● TEKS YANG DITAMPILKAN

Siapa Suchir Balaji? Remaja Cerdas Arsitek Pengembangan ChatGPT yang Ditemukan Tewas di Apartemennya
Polisi San Fransisco menyatakan Suchir Balaji tewas karena bunuh diri, namun kematian remaja cerdas berusia 26 tahun ini tetap misterius.
Penulis: Choirul Arifin
“Saya pikir kita bisa menemukan ilmuwan yang bisa membantu menyelesaikannya.”
Baca juga: Arsitek ChatGPT yang Jadi Wishtle Blower Pelanggaran Hak Cipta Ditemukan Tewas Bunuh Diri
Saat menjadi mahasiswa ilmu komputer di Universitas California, Berkeley, Suchir Balaji mulai mengeksplorasi ide mengembangkan sistem matematika yang disebut jaringan saraf yang dapat mempelajari keterampilan dengan menganalisis data digital.
Ia bahkan magang di OpenAI pada tahun 2018 dan kemudian resmi bergabung dengan perusahaan AI tersebut pada tahun 2020.
Pada masa awalnya di OpenAI, Balaji mengerjakan WebGPT, dan kemudian bekerja di tim pra-pelatihan untuk GPT-4.
Menurut outlet tersebut, Balaji melakukan penelitian di balik pengembangan jaringan saraf yang menghabiskan waktu berbulan-bulan untuk menganalisis hampir semua teks bahasa Inggris di internet.
“Dengan proyek penelitian, secara umum Anda dapat melatih data apa pun,” kata Balaji. “Itulah pola pikir pada saat itu.”
Kemudian OpenAI merilis ChatGPT. Awalnya didorong oleh pendahulu GPT-4 dan kemudian oleh GPT-4 itu sendiri, chatbot menjadi berita utama dan mendapatkan popularitas besar. Dan tak lama kemudian, ini menjadi penghasil uang.

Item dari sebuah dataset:
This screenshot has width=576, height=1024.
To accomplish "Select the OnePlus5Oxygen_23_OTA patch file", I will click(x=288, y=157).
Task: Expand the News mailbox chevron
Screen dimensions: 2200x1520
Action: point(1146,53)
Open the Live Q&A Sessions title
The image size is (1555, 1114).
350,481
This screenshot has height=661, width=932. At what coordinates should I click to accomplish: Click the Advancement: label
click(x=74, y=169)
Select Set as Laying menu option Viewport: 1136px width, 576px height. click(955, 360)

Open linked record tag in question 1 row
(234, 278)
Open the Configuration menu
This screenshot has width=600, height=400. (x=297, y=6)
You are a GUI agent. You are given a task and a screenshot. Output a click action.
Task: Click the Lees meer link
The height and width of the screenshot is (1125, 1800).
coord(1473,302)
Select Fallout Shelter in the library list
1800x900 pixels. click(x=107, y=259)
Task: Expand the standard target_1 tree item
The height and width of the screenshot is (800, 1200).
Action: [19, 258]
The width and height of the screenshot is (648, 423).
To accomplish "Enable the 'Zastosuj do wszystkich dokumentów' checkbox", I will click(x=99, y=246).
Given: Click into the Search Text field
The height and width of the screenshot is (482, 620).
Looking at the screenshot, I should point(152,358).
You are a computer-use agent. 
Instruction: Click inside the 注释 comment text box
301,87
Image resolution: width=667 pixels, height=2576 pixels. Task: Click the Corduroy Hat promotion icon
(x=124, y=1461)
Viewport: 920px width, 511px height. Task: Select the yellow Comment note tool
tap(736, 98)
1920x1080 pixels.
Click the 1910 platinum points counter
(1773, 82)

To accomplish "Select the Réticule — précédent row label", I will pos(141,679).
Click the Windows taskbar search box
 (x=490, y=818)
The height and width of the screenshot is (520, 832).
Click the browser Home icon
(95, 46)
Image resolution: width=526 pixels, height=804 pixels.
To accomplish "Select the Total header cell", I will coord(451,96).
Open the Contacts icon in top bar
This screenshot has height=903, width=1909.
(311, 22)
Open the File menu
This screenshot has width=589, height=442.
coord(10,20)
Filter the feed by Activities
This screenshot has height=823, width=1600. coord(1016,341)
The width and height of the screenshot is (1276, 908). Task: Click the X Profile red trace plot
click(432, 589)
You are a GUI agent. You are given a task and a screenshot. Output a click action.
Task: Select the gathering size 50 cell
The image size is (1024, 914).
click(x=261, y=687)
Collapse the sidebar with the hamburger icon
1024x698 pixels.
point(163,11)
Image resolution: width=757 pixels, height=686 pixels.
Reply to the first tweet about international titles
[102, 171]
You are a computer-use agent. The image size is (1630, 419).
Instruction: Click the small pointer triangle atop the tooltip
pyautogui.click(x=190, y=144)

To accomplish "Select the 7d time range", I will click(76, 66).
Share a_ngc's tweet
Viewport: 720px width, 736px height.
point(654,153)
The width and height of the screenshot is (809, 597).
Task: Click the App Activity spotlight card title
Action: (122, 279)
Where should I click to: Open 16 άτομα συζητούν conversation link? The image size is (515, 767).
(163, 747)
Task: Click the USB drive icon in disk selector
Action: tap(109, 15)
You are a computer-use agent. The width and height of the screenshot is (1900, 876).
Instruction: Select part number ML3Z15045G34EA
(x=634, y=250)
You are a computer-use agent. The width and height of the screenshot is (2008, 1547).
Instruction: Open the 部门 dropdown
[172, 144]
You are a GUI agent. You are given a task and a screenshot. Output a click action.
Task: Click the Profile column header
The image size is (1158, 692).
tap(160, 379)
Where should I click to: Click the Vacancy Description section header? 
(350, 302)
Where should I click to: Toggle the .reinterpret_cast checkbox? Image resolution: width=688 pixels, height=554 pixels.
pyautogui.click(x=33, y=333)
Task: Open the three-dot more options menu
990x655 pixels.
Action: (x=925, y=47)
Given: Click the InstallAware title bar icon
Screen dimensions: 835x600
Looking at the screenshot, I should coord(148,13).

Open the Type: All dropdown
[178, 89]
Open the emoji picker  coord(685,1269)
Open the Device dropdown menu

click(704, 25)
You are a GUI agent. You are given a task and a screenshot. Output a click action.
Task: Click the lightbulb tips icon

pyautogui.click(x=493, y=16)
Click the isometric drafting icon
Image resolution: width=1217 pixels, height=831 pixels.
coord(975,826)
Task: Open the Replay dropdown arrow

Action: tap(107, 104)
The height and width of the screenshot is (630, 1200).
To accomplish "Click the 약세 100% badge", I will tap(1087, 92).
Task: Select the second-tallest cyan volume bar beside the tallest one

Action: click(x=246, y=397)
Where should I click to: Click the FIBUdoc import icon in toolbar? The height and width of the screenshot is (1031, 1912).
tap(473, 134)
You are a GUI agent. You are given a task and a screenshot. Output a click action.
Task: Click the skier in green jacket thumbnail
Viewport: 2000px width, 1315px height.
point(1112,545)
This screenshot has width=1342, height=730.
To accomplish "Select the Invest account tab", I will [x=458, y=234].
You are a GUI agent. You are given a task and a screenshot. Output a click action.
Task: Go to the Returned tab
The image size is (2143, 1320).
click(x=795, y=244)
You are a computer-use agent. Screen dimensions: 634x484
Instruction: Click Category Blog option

● TUGAS YANG DIKERJAKAN
Tuliskan ulang tanpa mengubah apa pun bagian tulisan tentang Suchir Balaji, mulai dari "Menurut outlet tersebut, Balaji" sampai "menjadi penghasil uang.".

● HASIL PENGERJAAN TUGAS
Menurut outlet tersebut, Balaji melakukan penelitian di balik pengembangan jaringan saraf yang menghabiskan waktu berbulan-bulan untuk menganalisis hampir semua teks bahasa Inggris di internet.
“Dengan proyek penelitian, secara umum Anda dapat melatih data apa pun,” kata Balaji. “Itulah pola pikir pada saat itu.”
Kemudian OpenAI merilis ChatGPT. Awalnya didorong oleh pendahulu GPT-4 dan kemudian oleh GPT-4 itu sendiri, chatbot menjadi berita utama dan mendapatkan popularitas besar. Dan tak lama kemudian, ini menjadi penghasil uang.